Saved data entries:
═══

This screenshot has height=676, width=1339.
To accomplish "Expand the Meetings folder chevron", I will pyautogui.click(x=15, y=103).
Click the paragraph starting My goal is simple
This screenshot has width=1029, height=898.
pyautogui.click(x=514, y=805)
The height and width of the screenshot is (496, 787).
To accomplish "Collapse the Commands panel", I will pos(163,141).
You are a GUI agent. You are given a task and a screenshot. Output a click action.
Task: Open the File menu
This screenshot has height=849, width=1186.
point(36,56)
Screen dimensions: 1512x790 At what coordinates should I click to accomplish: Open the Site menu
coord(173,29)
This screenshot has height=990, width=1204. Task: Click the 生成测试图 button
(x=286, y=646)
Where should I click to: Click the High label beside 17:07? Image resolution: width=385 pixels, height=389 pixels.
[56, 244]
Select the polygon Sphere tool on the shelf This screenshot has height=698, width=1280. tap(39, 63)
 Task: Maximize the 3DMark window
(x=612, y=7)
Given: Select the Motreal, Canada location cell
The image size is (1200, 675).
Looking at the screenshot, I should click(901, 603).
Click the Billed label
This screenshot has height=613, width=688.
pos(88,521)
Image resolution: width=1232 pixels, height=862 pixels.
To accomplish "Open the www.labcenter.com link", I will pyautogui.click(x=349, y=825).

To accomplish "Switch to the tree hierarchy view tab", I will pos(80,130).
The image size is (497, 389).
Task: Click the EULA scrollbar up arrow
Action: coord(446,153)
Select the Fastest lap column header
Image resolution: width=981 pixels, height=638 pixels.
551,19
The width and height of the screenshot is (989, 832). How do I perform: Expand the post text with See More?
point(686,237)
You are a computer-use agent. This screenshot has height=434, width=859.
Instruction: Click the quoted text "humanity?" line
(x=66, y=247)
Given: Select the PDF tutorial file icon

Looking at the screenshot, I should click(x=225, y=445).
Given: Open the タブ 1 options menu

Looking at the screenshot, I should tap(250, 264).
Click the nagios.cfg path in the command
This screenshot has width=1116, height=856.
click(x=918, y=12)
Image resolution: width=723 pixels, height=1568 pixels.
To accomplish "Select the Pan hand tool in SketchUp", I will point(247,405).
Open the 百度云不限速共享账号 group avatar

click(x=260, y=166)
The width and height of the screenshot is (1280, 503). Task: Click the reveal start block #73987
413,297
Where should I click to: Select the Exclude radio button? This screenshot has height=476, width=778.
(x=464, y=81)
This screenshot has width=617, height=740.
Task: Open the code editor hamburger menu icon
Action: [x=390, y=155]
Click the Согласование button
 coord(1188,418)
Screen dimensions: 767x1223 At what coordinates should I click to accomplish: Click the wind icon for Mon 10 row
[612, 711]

═══

Exercise goal >> Output all of the data exactly as given.

Response to this exercise >>
This screenshot has height=676, width=1339.
To accomplish "Expand the Meetings folder chevron", I will pyautogui.click(x=15, y=103).
Click the paragraph starting My goal is simple
This screenshot has width=1029, height=898.
pyautogui.click(x=514, y=805)
The height and width of the screenshot is (496, 787).
To accomplish "Collapse the Commands panel", I will pos(163,141).
You are a GUI agent. You are given a task and a screenshot. Output a click action.
Task: Open the File menu
This screenshot has height=849, width=1186.
point(36,56)
Screen dimensions: 1512x790 At what coordinates should I click to accomplish: Open the Site menu
coord(173,29)
This screenshot has height=990, width=1204. Task: Click the 生成测试图 button
(x=286, y=646)
Where should I click to: Click the High label beside 17:07? Image resolution: width=385 pixels, height=389 pixels.
[56, 244]
Select the polygon Sphere tool on the shelf This screenshot has height=698, width=1280. tap(39, 63)
 Task: Maximize the 3DMark window
(x=612, y=7)
Given: Select the Motreal, Canada location cell
The image size is (1200, 675).
Looking at the screenshot, I should click(901, 603).
Click the Billed label
This screenshot has height=613, width=688.
pos(88,521)
Image resolution: width=1232 pixels, height=862 pixels.
To accomplish "Open the www.labcenter.com link", I will pyautogui.click(x=349, y=825).

To accomplish "Switch to the tree hierarchy view tab", I will pos(80,130).
The image size is (497, 389).
Task: Click the EULA scrollbar up arrow
Action: coord(446,153)
Select the Fastest lap column header
Image resolution: width=981 pixels, height=638 pixels.
551,19
The width and height of the screenshot is (989, 832). How do I perform: Expand the post text with See More?
point(686,237)
You are a computer-use agent. This screenshot has height=434, width=859.
Instruction: Click the quoted text "humanity?" line
(x=66, y=247)
Given: Select the PDF tutorial file icon

Looking at the screenshot, I should click(x=225, y=445).
Given: Open the タブ 1 options menu

Looking at the screenshot, I should tap(250, 264).
Click the nagios.cfg path in the command
This screenshot has width=1116, height=856.
click(x=918, y=12)
Image resolution: width=723 pixels, height=1568 pixels.
To accomplish "Select the Pan hand tool in SketchUp", I will point(247,405).
Open the 百度云不限速共享账号 group avatar

click(x=260, y=166)
The width and height of the screenshot is (1280, 503). Task: Click the reveal start block #73987
413,297
Where should I click to: Select the Exclude radio button? This screenshot has height=476, width=778.
(x=464, y=81)
This screenshot has width=617, height=740.
Task: Open the code editor hamburger menu icon
Action: [x=390, y=155]
Click the Согласование button
 coord(1188,418)
Screen dimensions: 767x1223 At what coordinates should I click to accomplish: Click the wind icon for Mon 10 row
[612, 711]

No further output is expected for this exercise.